PROBLEM SET>
a - Answer these questions from the text on stem cells and nerve pain:
(i) What cells does the San Francisco method transplant into the spinal cord?
(ii) Which two other conditions might the technique also help?
(iii) In what year, and in which journal, were the results of the Pennsylvania human case study published?
b - From the text on stem cells and nerve pain, quote word for word the part starting with "In the words" and going on through "stem cell transplantation.".

We have previously considered the work undertaken at the University of California, San Francisco, to use stem cells to overcome the neurological effects of peripheral nerve damage, including pain. Their method involves transplanting Cortical GABAergic Precursor Cells derived from stem cells into the spinal cord.
In the words of their research lead, Professor Allan Basbaum, the study revealed “an entirely new perspective on the circuits that process the injury messages that generate acute and persistent pain and on novel approaches to therapy.”
Professor Basbaum describes neuropathic pain as “a disease” of the central nervous system. Nerve damage causes pain, and to alleviate that pain, you must treat the nerve damage. However, he says that traditional drug therapies often provide only a temporary benefit and usually go hand-in-hand with side effects, impacting a person’s quality of life. The San Francisco team’s approach is entirely different in repairing nerve damage through stem cell therapy. And their research suggests that neuropathic pain decreases without side effects following stem cell transplantation.
The technique may also benefit other conditions, including Trigeminal Neuralgia and Multiple Sclerosis.
Human case study
Although very encouraging, the results in San Francisco were at the pre-human trial stage. However, in 2014, the American Journal of Thermology published the results of a human case study from Pennsylvania:
“A female Registered Nurse presented to our clinic with a chief complaint of left lower extremity pain after suffering from a complex, medial malleolar fracture that required operative repair and internal fixation. Post-operatively she experienced allodynia and was diagnosed with CRPS/RSD. Despite many months of aggressive therapy she was still unable to ambulate with any weight bearing on the left leg. In addition to using a knee scooter for mobility she had clear trophic skin changes. Both vaso and sudomotor findings were present.

THE DATA>
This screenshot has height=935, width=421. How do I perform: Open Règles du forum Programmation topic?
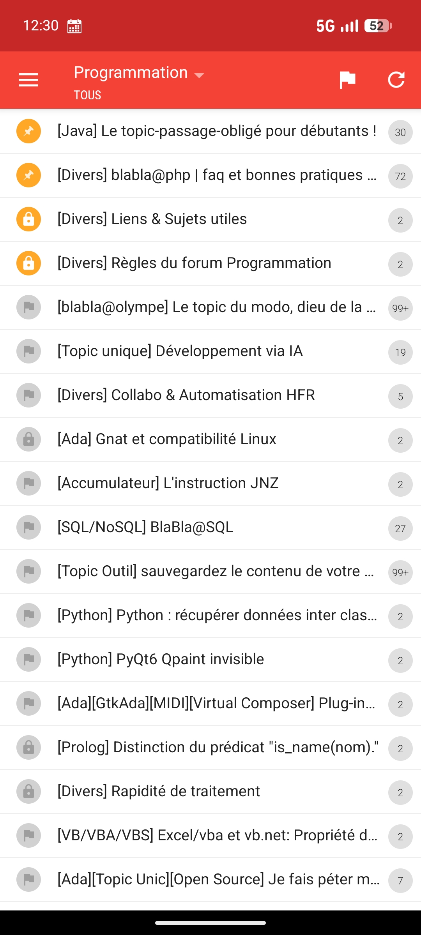coord(194,263)
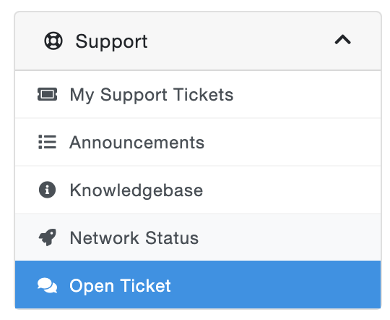
Task: Click empty area of the Knowledgebase row
Action: (291, 190)
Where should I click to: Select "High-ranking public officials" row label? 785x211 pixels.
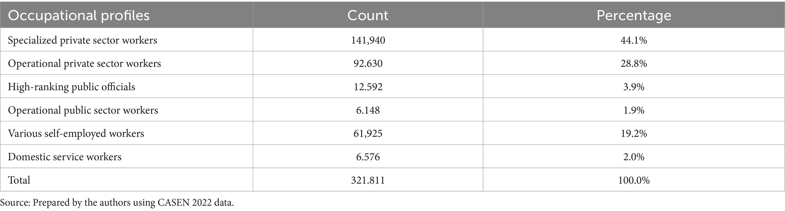pyautogui.click(x=71, y=87)
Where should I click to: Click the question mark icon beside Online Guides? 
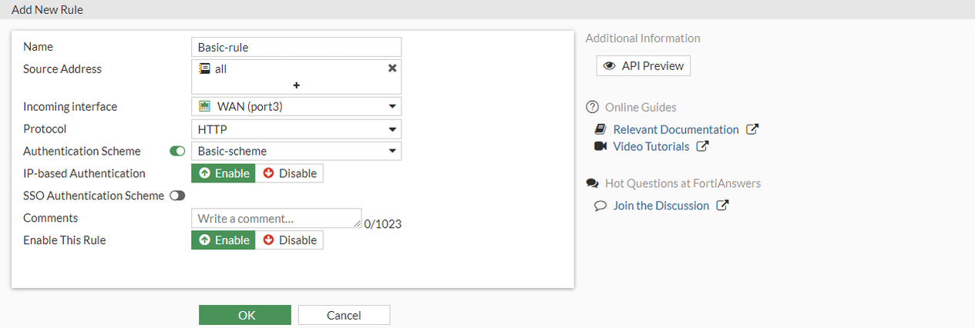pyautogui.click(x=592, y=107)
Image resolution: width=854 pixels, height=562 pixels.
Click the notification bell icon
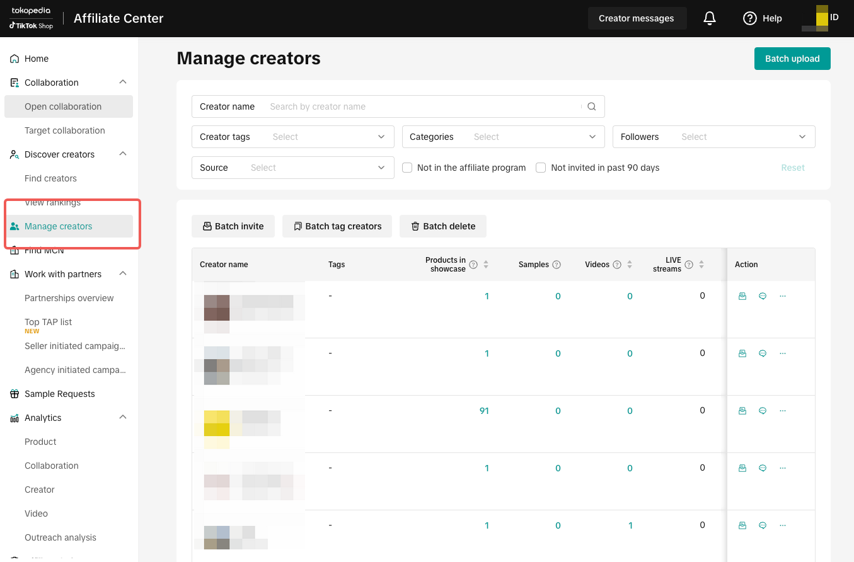point(710,18)
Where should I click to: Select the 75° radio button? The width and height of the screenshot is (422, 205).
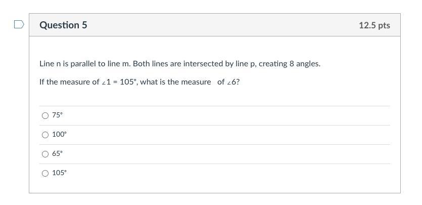click(45, 115)
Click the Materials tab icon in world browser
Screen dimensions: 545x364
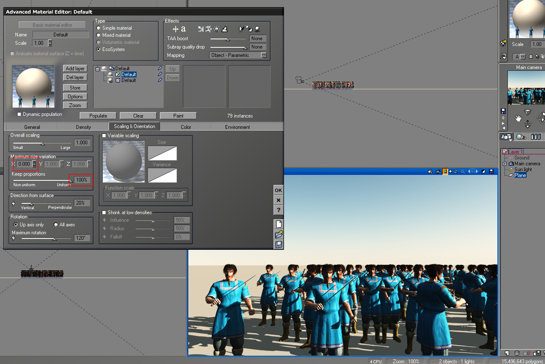point(521,137)
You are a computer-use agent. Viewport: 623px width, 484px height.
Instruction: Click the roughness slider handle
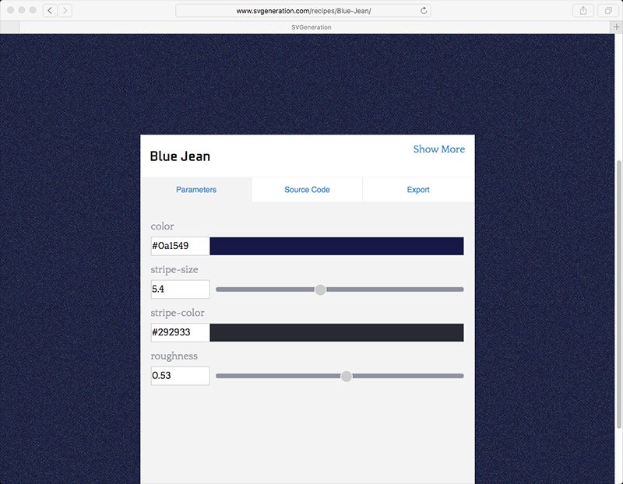tap(347, 377)
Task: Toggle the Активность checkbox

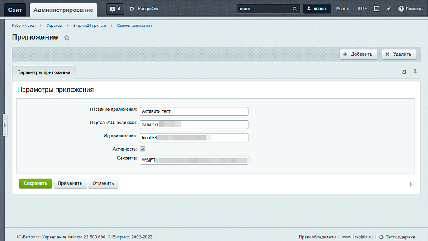Action: pos(143,149)
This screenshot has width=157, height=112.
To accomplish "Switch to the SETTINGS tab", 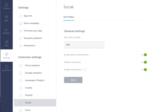I will (x=69, y=17).
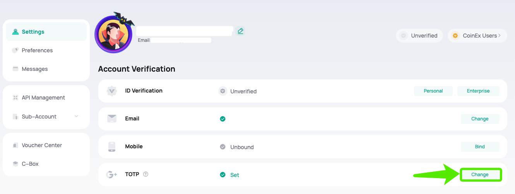Click the green Email verified checkmark
Image resolution: width=515 pixels, height=194 pixels.
point(222,119)
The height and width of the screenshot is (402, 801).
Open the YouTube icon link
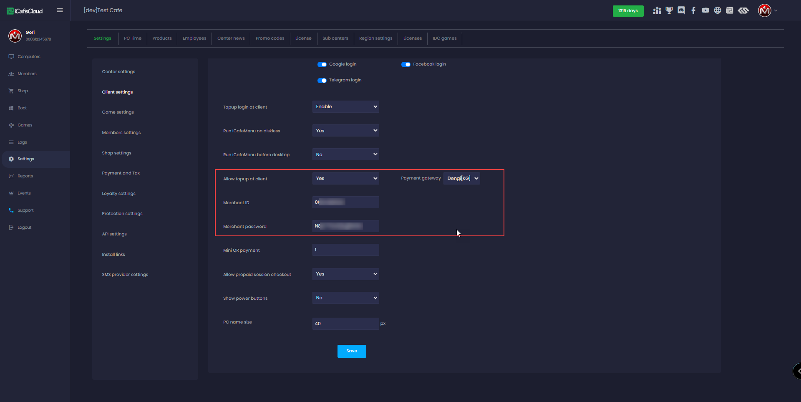705,10
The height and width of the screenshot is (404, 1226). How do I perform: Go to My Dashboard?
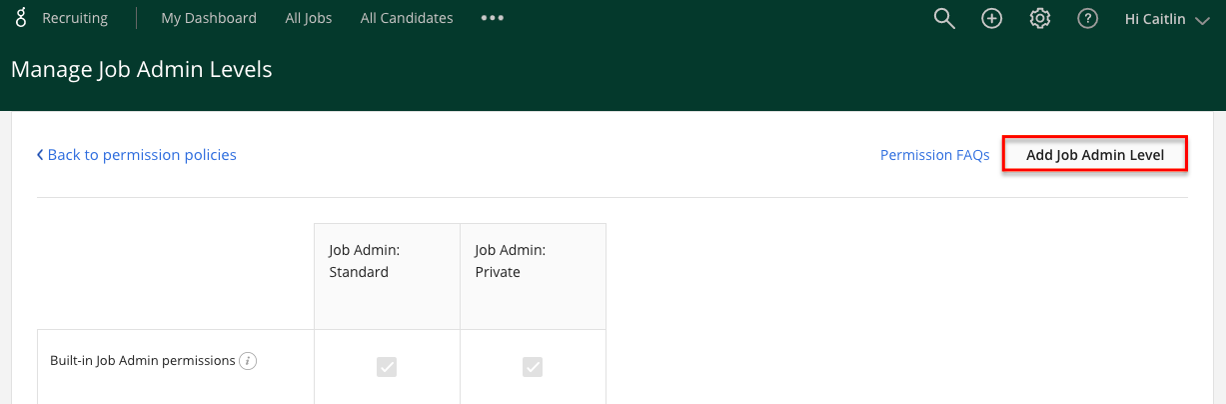209,18
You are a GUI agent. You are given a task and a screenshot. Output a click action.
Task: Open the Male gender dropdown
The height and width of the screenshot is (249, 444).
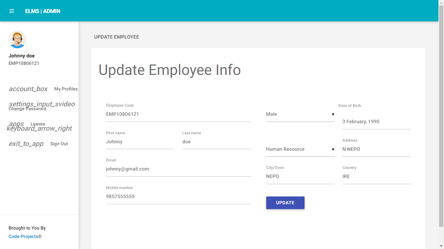pos(299,114)
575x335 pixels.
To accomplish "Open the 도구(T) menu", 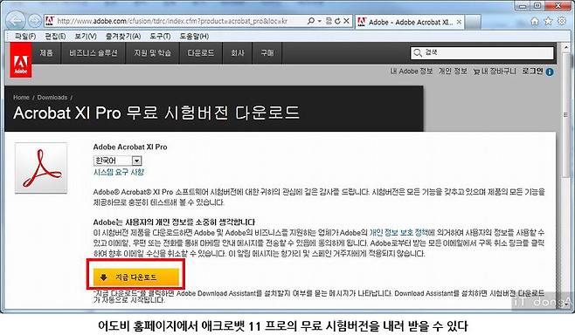I will 160,37.
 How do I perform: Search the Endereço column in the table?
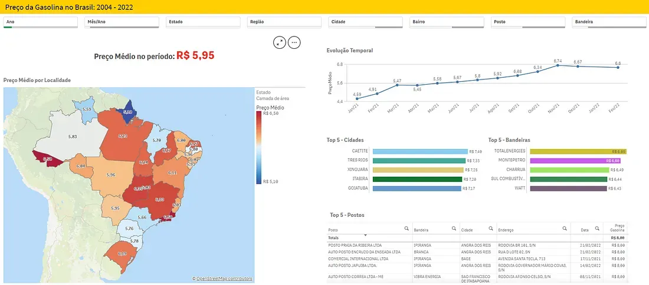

TASK SOLUTIONS>
a -
(i) Cortical GABAergic Precursor Cells derived from stem cells
(ii) Trigeminal Neuralgia and Multiple Sclerosis
(iii) In 2014, in the American Journal of Thermology

b -
In the words of their research lead, Professor Allan Basbaum, the study revealed “an entirely new perspective on the circuits that process the injury messages that generate acute and persistent pain and on novel approaches to therapy.”
Professor Basbaum describes neuropathic pain as “a disease” of the central nervous system. Nerve damage causes pain, and to alleviate that pain, you must treat the nerve damage. However, he says that traditional drug therapies often provide only a temporary benefit and usually go hand-in-hand with side effects, impacting a person’s quality of life. The San Francisco team’s approach is entirely different in repairing nerve damage through stem cell therapy. And their research suggests that neuropathic pain decreases without side effects following stem cell transplantation.